Wow, thank you all for the quick responses. I'll try to reply in-line.
2011/11/28 Mathias Schindler mathias.schindler@gmail.com
I recommend sticking and supporting open source technology that has been made available by third parties, such as http://code.google.com/p/ocropus/ / http://code.google.com/p/tesseract-ocr/
This is true, and this would be the optimal way, but apparently it failed. I don't know way the OCR button is not running anymore, it seems to me that when ThomasV left things were not updated or something like that.
From my experience (I have used these software for professional projects)
the quality and the usability of the software is very different. Of course, having Tesseract is better than having nothing.
2011/11/28 Lars Aronsson mathias.schindler@gmail.com
I think this is what the Internet Archive uses, as well as several European libraries. We could look into establishing a cooperation with the Internet Archive or perhaps with Europeana in this area. Maybe the Internet Archive can open up an API for OCR-ing a single page at a time?
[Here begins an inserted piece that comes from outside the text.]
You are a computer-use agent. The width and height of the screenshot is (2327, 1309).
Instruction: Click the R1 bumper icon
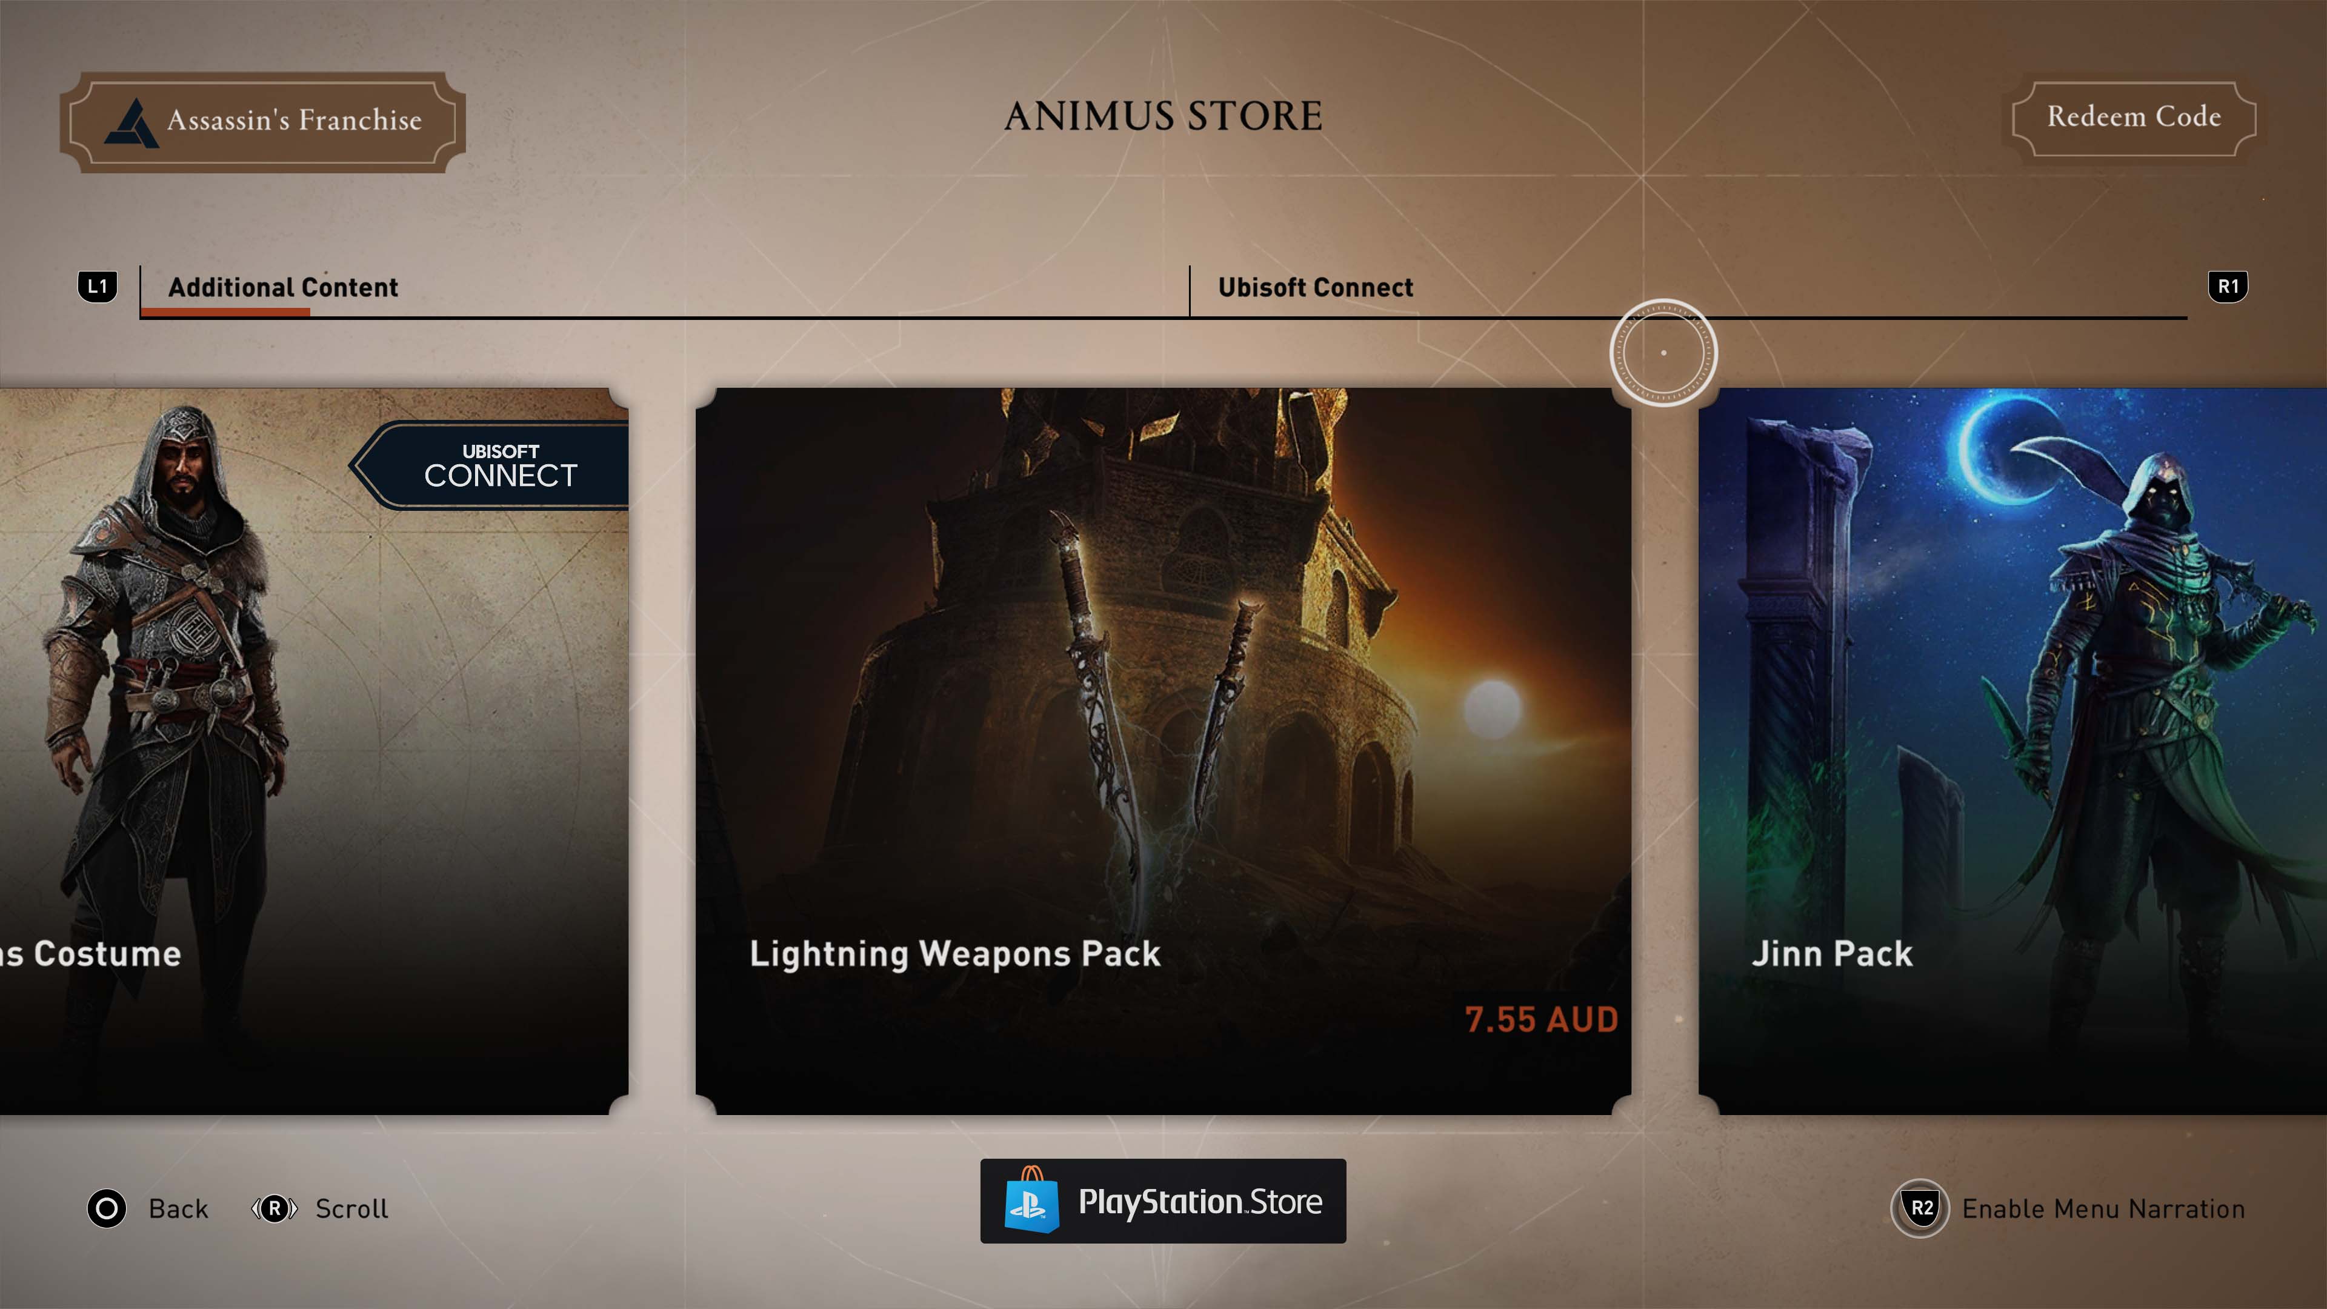(x=2229, y=287)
This would be awesome :-) I don't have a clue about technicalities here, if you want to aske them be my guest :-)
@Tomasz i think that Federico has a point in the approach he suggested: I'm wondering in fact how did IA get his license, we should ask them. Do we have any contact with Internet Archive?
I know we could use directly IA for uploading PDFs (we do it already for getting DjVus) but still it's not the more usable way to handle with institutions or simple users...
Aubrey